+++ Extract provided

# Trip up north this weekend - proper driving question



## Tomko (Jun 1, 2013)

At that mileage you're free to drive as you would normally drive. 

I just wouldn't enter any NASCAR races until you've had your first oil change to full synthetic.


----------



## obermd (Mar 3, 2012)

80 MPH will be too fast to enjoy the scenery.


----------



## Greygoose (Sep 26, 2013)

Thank you gentlemen. And, the scenery will be on the 55mph back roads.


----------



## CosmosGoat (Sep 23, 2013)

Like others have said, at 750 miles, it should be to the point that you drive as you normally would. At 80 your MPG is going to suffer but that is all.


----------



## Aussie (Sep 16, 2012)

The diesel revs so slowly that driving any speed that won't get you pulled over won't hurt it. Just don't rev it to the max in the lower gears.


----------



## Sunline Fan (Jul 29, 2012)

Where all do you plan to go?


----------



## Greygoose (Sep 26, 2013)

@ Aussie - I guess my main concern is using cruise. I probably won't be driving 80+mph. Haha

@ Sunline fan - my family has a place north of alpena


----------



## jblackburn (Apr 14, 2012)

++++++
+++ Given records

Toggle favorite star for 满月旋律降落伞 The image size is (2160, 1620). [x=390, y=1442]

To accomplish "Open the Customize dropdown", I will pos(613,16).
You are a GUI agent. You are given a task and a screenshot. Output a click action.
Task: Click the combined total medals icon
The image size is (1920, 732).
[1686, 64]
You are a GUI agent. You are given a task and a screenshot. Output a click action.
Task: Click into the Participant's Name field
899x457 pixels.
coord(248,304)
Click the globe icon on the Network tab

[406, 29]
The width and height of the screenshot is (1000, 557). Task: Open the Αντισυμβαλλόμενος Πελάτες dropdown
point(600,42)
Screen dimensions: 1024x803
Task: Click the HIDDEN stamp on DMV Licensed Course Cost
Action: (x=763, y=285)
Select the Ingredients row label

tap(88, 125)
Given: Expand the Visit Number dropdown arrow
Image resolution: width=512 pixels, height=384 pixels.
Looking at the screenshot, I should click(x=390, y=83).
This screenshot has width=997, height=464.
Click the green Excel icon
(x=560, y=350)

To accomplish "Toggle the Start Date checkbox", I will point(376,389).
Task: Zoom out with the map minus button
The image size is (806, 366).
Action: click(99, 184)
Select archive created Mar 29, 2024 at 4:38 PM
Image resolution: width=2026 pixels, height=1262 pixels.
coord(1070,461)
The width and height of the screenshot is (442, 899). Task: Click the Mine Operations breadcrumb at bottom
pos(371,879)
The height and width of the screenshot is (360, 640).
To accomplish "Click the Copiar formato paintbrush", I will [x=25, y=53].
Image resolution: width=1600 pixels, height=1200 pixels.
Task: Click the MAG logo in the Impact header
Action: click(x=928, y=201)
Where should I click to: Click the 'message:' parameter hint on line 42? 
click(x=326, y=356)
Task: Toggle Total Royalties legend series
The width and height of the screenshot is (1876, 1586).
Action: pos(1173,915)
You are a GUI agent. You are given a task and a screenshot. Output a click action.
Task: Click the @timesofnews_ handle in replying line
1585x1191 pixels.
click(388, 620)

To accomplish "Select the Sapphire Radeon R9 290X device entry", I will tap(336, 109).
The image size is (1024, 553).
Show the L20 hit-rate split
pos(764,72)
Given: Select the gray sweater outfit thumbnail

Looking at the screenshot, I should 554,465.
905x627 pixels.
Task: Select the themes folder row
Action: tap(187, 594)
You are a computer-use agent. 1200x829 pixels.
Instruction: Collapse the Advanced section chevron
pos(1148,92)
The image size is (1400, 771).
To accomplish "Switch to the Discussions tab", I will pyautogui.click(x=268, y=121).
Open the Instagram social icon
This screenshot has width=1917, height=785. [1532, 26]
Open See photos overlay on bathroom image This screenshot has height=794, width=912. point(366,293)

++++++

Challenges>
a – In the driving thread, where does Greygoose say the family has a place?
b – From the driving thread, write out the passage starting at "Like others have" and ending at "(Sep 16, 2012)".
You won't need the entries.

Replies>
a – North of Alpena.

b –
Like others have said, at 750 miles, it should be to the point that you drive as you normally would. At 80 your MPG is going to suffer but that is all.


----------



## Aussie (Sep 16, 2012)